## WHAT TO PRODUCE
Though the records contain pictures, copy none of them; repeat exactly the lines from the one with "The image size is (690, 415)." to the end.
★ ★ ★
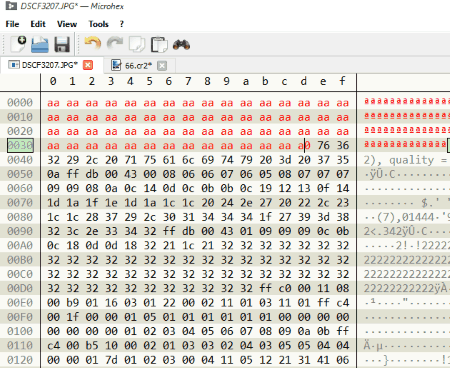This screenshot has width=450, height=368.
Task: Click the 'quality' text in ASCII column
Action: (x=412, y=160)
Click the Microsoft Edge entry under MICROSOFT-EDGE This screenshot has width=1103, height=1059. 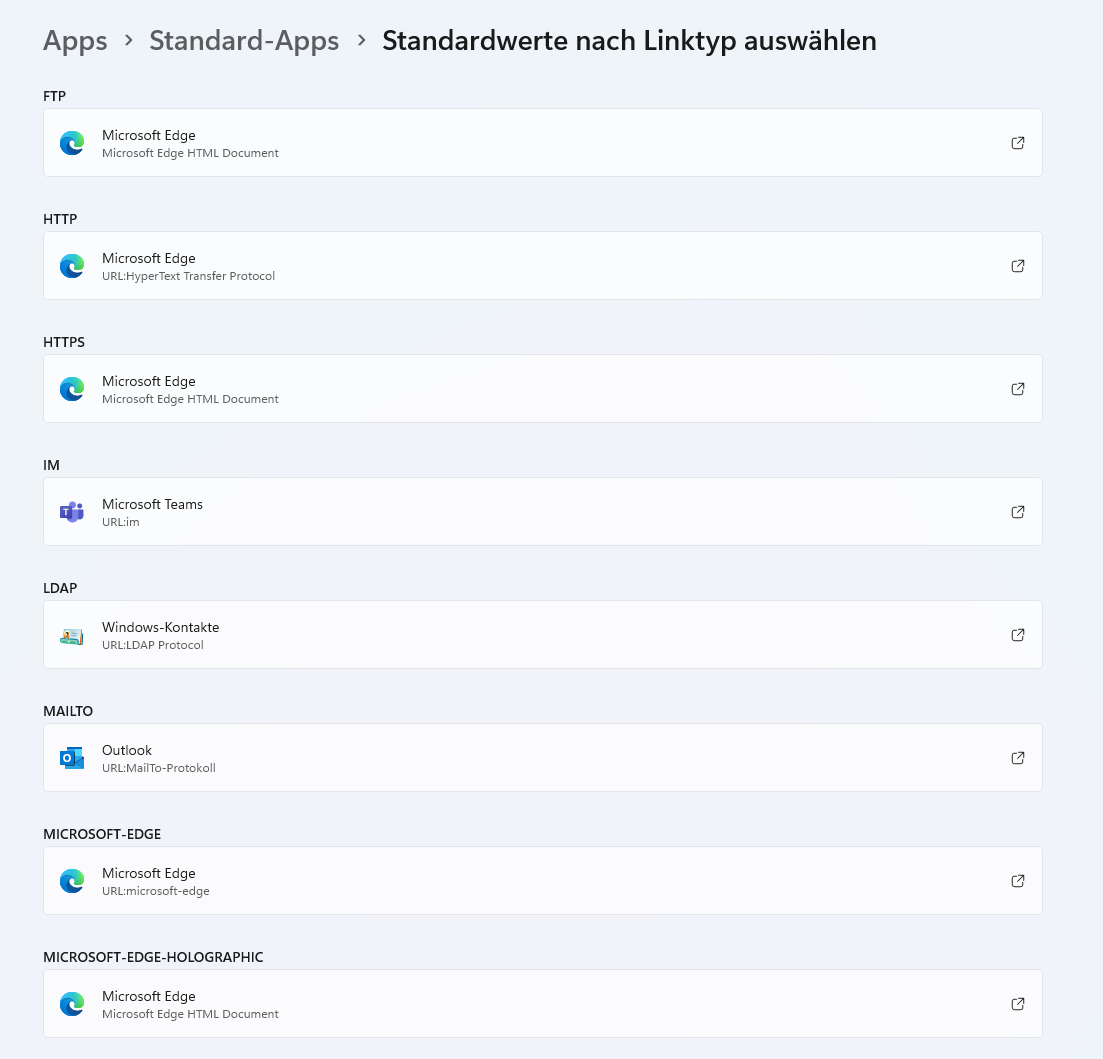[542, 881]
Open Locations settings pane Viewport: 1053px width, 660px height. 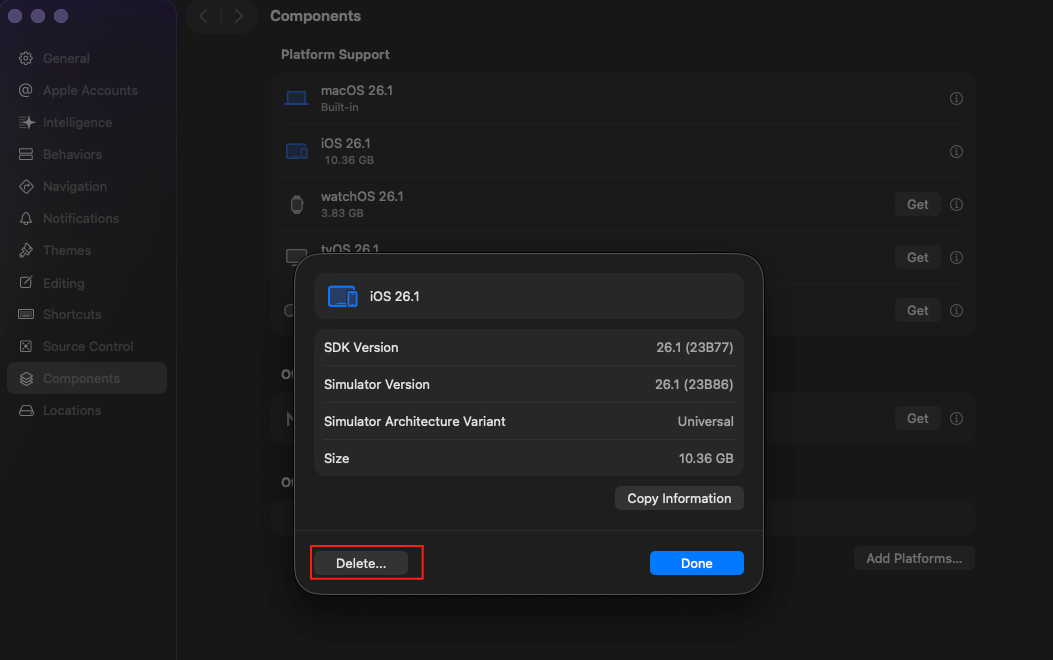(x=72, y=410)
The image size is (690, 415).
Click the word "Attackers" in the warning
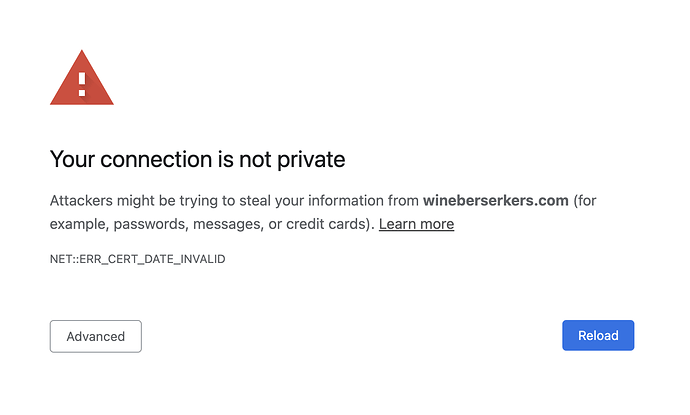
★ ★ ★
## COMPLETED EXERCISE
The image size is (690, 415).
Click the word "Attackers" in the warning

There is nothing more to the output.